### WORK REQUEST 1
In the Mistral Small 4 thread, duplicate the stretch from "Looks a little" through "on reinforcement learning.".
### WORK REQUEST 2
In the Mistral Small 4 thread, how large is the eagle speculative decoding model?

:: GIVEN TEXT

Introducing Mistral Small 4 | Mistral AI

ikt@aussie.zone · 13 hours ago

Introducing Mistral Small 4 | Mistral AI

panda_abyss@lemmy.ca · edit-2 9 hours ago

Looks a little underwhelming with Qwen3.5 and Haiku beating it.

However, 6B active parameters and it’s trained to return short results could make this useful as a Qwen for local model. I’ve overall found Mistral models to be better to discuss with, but also the devstral small models were kinda janky last I used them (stuff like infinite loops and getting confused by less common programming languages). Qwen models are by far the most verbose out of the box, and happily burn a ton of tokens on useless thought. It’s an over-emphasis on reinforcement learning.

Also weird they use GPT 4.1 as the judge model. That’s a year old model, not nearly SOTA, and IIRC underwhelmed on most metrics. So it feels like a poor candidate judge.

Edit: we have a GPT5 – some of the charts are labelled wrong

Not mentioned in the blog post, but on HF: they created a small speculative decoding model go with it – https://huggingface.co/mistralai/Mistral-Small-4-119B-2603-eagle

That should accelerate inference speeds on some setups.

MalReynolds@slrpnk.net · 7 hours ago

For certain values of small…

That said, Mistral is strong in world knowledge and something this big is likely quite so. The 6B experts can fit in reasonable amounts of system RAM (Q4_K_M is ~ 72 GB so it’d likely run reasonably in 64 GB system RAM and 24 GB VRAM) and run at reasonable if not spectacular speeds, speculative decoding could help too (but that eagle is 392MB, which is scary tiny).

::::
:: EXTRACTED RECORDS

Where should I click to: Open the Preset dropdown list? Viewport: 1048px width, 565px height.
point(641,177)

::::
:: EXTRACTED RECORDS

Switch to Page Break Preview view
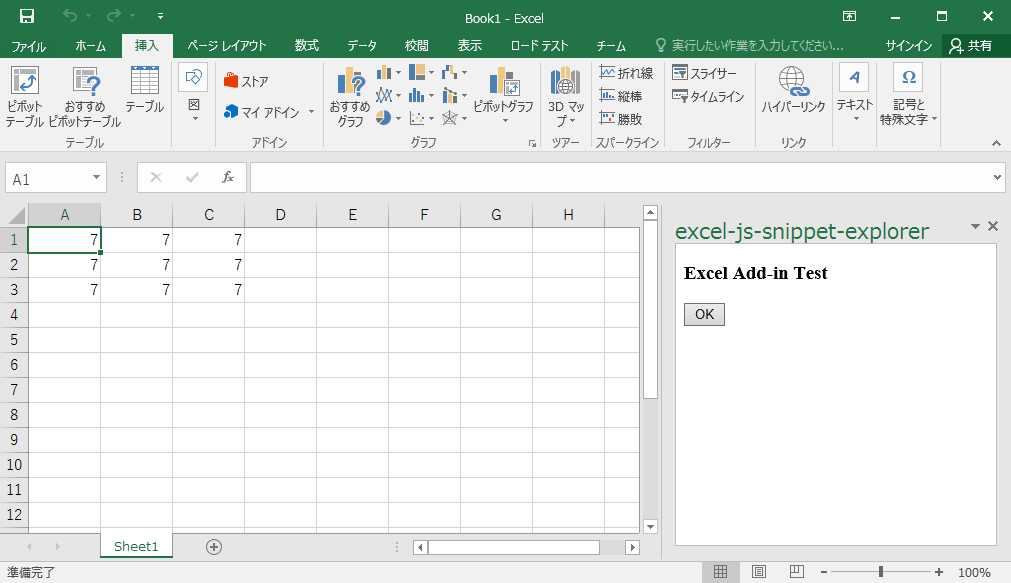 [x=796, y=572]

::::

### RESPONSE AREA 1
Looks a little underwhelming with Qwen3.5 and Haiku beating it.

However, 6B active parameters and it’s trained to return short results could make this useful as a Qwen for local model. I’ve overall found Mistral models to be better to discuss with, but also the devstral small models were kinda janky last I used them (stuff like infinite loops and getting confused by less common programming languages). Qwen models are by far the most verbose out of the box, and happily burn a ton of tokens on useless thought. It’s an over-emphasis on reinforcement learning.

### RESPONSE AREA 2
392MB